*** Opening Input data ***
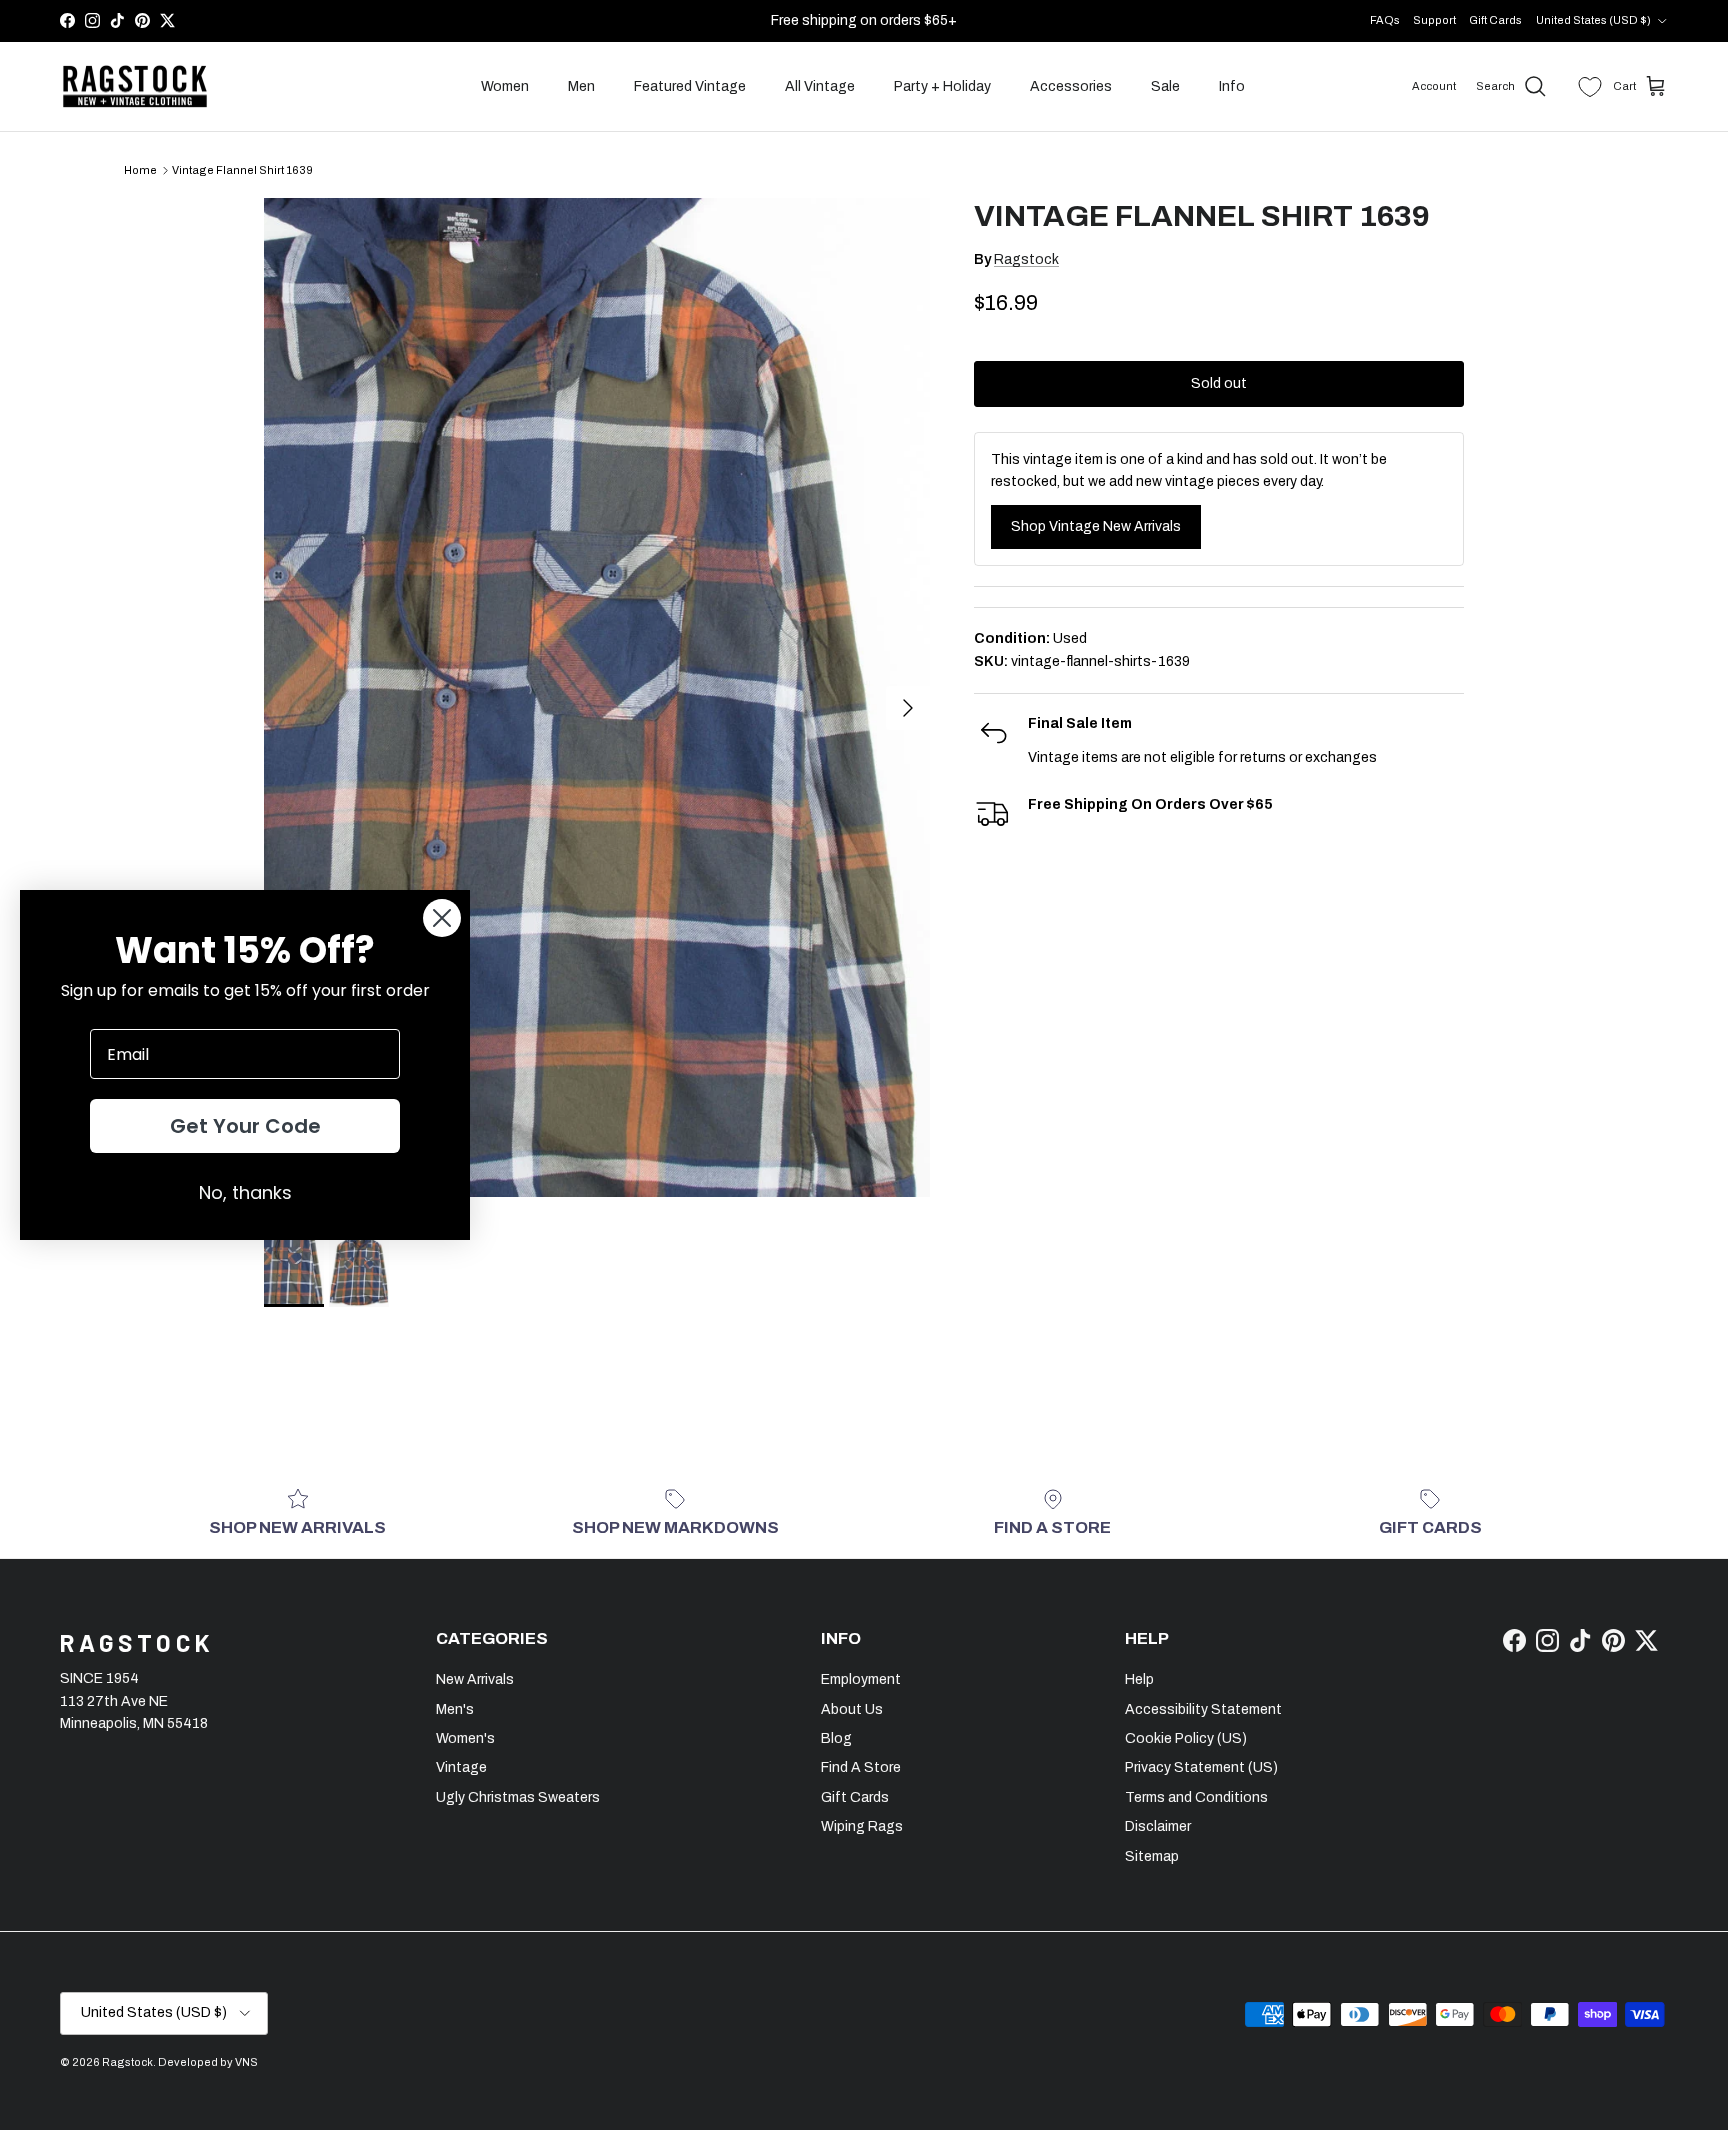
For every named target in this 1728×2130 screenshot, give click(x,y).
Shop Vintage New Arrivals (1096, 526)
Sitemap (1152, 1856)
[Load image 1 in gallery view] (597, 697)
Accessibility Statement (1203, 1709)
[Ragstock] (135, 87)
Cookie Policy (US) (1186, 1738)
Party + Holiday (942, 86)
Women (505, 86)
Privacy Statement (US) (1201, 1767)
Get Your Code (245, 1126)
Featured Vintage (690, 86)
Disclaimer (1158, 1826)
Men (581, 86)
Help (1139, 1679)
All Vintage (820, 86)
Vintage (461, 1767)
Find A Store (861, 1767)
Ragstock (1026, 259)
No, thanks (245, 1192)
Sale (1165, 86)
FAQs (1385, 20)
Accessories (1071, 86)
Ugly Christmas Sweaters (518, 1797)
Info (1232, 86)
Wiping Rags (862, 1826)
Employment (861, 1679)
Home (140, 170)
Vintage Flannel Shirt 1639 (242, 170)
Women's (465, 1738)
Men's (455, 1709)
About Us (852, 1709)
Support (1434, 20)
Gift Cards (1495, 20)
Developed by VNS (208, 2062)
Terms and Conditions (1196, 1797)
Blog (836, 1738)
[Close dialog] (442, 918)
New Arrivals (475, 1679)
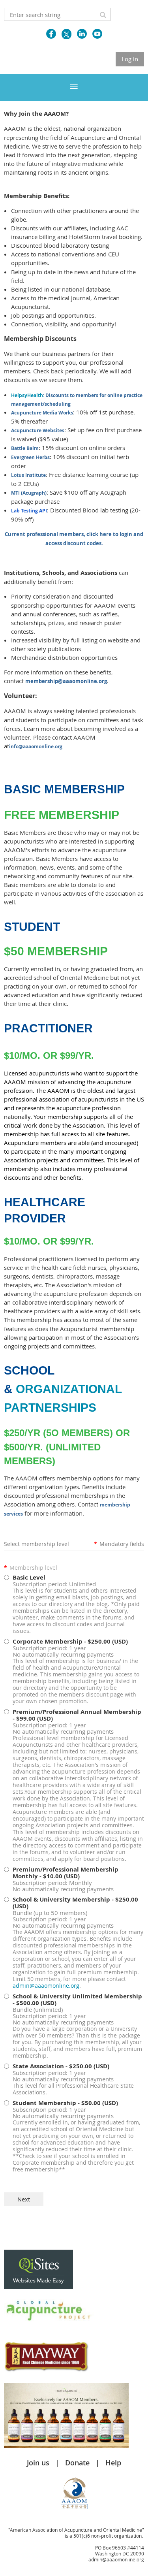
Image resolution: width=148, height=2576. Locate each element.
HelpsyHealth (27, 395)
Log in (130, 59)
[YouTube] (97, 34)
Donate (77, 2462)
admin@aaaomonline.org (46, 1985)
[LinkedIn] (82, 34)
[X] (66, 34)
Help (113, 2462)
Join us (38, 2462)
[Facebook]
*** Closing Input data ***
If a line in the data above contains "Statement", return that line.

= Output below =
Accessibility Statement (1203, 1709)
Privacy Statement (US) (1201, 1767)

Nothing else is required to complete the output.